| To me that was the real strength in IPv6. (I know I know innefficient protocol with complex upgrade path lead to near negligible adoption) NAT "fixed" the problem of address exhaustion, but it killed the old internet. You cannot run your own network anymore. In the "old" times, I gave you a phone number or IP address and that's it, direct connection. All anyone could do was show up and take the computer to stop that. Sure there's a phone company or ISP involved, but they just powered the pump, you completely controlled what went through it. Now I can't do that. They ran out of addresses and I share an address with X unknown others. So I can't give you a home address, just to a bank of doors. I could give you an apartment number, but that's also shifting transparently, so num X to you is num Y to someone else. IPv6 would have solved the problem of exhaustion while preserving the right to an address. I could be some number permanently and you could reliably find a connection to my system using it. In that world I could set up a private DNS service in my house no one can alter without physically plugging in. Then have that store records to other addresses.
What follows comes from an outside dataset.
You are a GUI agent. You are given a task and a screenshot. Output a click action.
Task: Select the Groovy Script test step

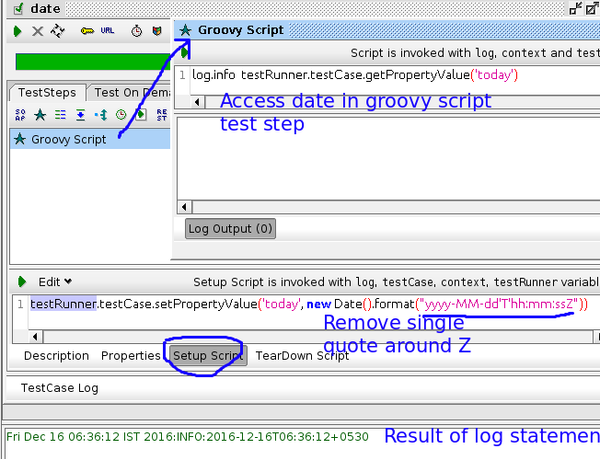(68, 140)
Every part of that chain requires someone finding you and showing up at your door to disrupt. Instead now I have to pay digital ocean 5 bucks to keep an address for me so anything can find me via them. A bunch of servers in my home effectively an island without a coordinate until DO points me out on request. Like having all mail addresses be to the local town hall for them to forward to me. Sure maybe you trust your local town hall, but they are fundamentally beholden to someone else. With IPv6 support and adoption a whole network could be set up independent of any other authority besides BGP. Which requires nation-state levels of mobilization just to block an address, with fallout affecting literally thousands of others. They'd have to nuke a block to suppress any site, only for that site to find another address and be back to normal within minutes. Instead they do a WHOIS, send a scary email and boom, you're unknown, unfindable and disconnected. Hoping that word of mouth brings people to your new "address" exactly like losing your phone (and SIM) while abroad. I know it sucks as a protocol but v6 to me is a massive extremely important development that would change how the internet, and from that all communication, works. |
Private individuals have access to IPv4 blocks and maintain their own soverign networks. That fact doesn't change the reality that most people most of the time pay a network operator (ISP, Telecom) to operate their network. Network operators aren't going anywhere, and these network operators still maintain full control over how packets transit their network. In the case of WWAN networks, they will also know roughly where you are.
All IPv6 does is expand the address space and put the price of an address within reach of anyone... but it doesn't change the knowledge or hardware required to run your own network.